INSTRUCCIÓN DADA → Reproduce literalmente, por favor, el fragmento del texto sobre el sacrificio y la violencia, empezando en «La desaparición del» y terminando en «de lo sagrado?».

TEXTO DE LECTURA →
'''

La operación sacrificial supone una cierta ignorancia. Los fieles no conocen y no deben conocer el papel desempeñado por la violencia. En esta ignorancia, la teología del sacrificio es evidentemente primordial. Se supone que es el dios quien reclama las victimas  (p. 13)

  En la medida en que las sociedades con religión tenían más éxito que las menos religiosas, los creyentes no necesitaban conocer la función real de los rituales de sacrificio, ya que lo importante era que el sistema más o menos funcionase. Fuese el sacrificio de una víctima inocente –como Ifigenia- o fuese el sacrificio de un chivo expiatorio –los judíos-, la violencia controlada habría sido fundamental para desencadenar la catarsis sanadora.

  La desaparición del sacrificio supuso una ganancia, sin duda, pero implicó cambios que probablemente no hemos asimilado del todo.

La crisis sacrificial, esto es, la pérdida del sacrificio, es pérdida de la diferencia entre violencia impura y violencia purificadora. Cuando esta diferencia se ha perdido, ya no hay purificación posible y la violencia impura, contagiosa, o sea recíproca, se esparce por la comunidad.  (p. 56)

Gracias al ritual, las generaciones sucesivas se imbuyen de respeto por las terribles obras de lo sagrado, participan en la vida religiosa con el fervor necesario, se dedican con todas sus fuerzas a la consolidación del orden cultural.  (p. 297)

   El hecho de que la sociedad más avanzada haya creado un sistema de justicia que busca la imparcialidad, ¿no hace pensar que las civilizaciones antiguas se equivocaron con su sistema de lo sagrado?

Hasta los ritos más violentos tienden realmente a expulsar la violencia. Nos engañamos radicalmente cuando vemos en ellos lo que hay de más morboso y patológico en el hombre. (…) No cabe duda de que el rito es violento, pero siempre es una violencia menor que sirve de barrera a una violencia peor (p. 111)

  Fuese o no el encauzamiento de la violencia la principal misión de las antiguas religiones, de lo que no cabe duda es de que podemos crear alternativas futuras capaces de erradicar estos antiguos sistemas. Y mientras mejor conozcamos el origen de nuestros errores pasados, mejor podremos superarlos.

  Girard nos advierte de que no podemos ver a nuestros antepasados como seres diferentes a nosotros. No eran tan supersticiosos ni tan ignorantes. Muchas veces, la lectura de la antropología, que necesariamente ha de sistematizar sus conclusiones, nos da una imagen reduccionista de la forma en que los antiguos se enfrentaban a los mismos dilemas que nosotros aún no hemos resuelto.

'''

EXTRACTO DE DATOS →
'''

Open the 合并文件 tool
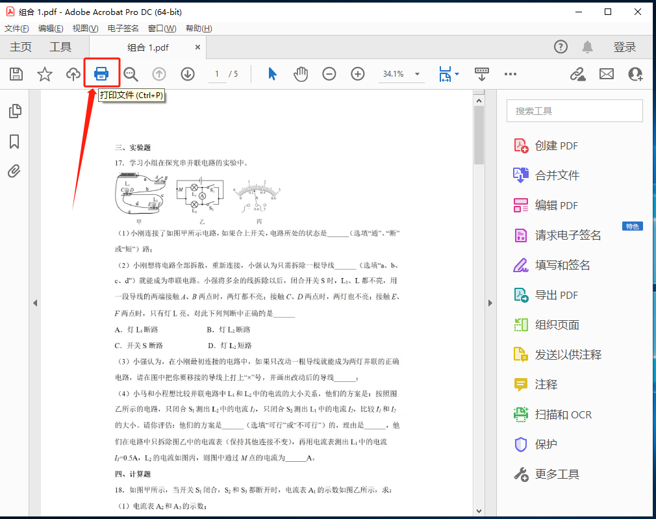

'''

SOLUCIÓN ESCRITA →
La desaparición del sacrificio supuso una ganancia, sin duda, pero implicó cambios que probablemente no hemos asimilado del todo.

La crisis sacrificial, esto es, la pérdida del sacrificio, es pérdida de la diferencia entre violencia impura y violencia purificadora. Cuando esta diferencia se ha perdido, ya no hay purificación posible y la violencia impura, contagiosa, o sea recíproca, se esparce por la comunidad.  (p. 56)

Gracias al ritual, las generaciones sucesivas se imbuyen de respeto por las terribles obras de lo sagrado, participan en la vida religiosa con el fervor necesario, se dedican con todas sus fuerzas a la consolidación del orden cultural.  (p. 297)

   El hecho de que la sociedad más avanzada haya creado un sistema de justicia que busca la imparcialidad, ¿no hace pensar que las civilizaciones antiguas se equivocaron con su sistema de lo sagrado?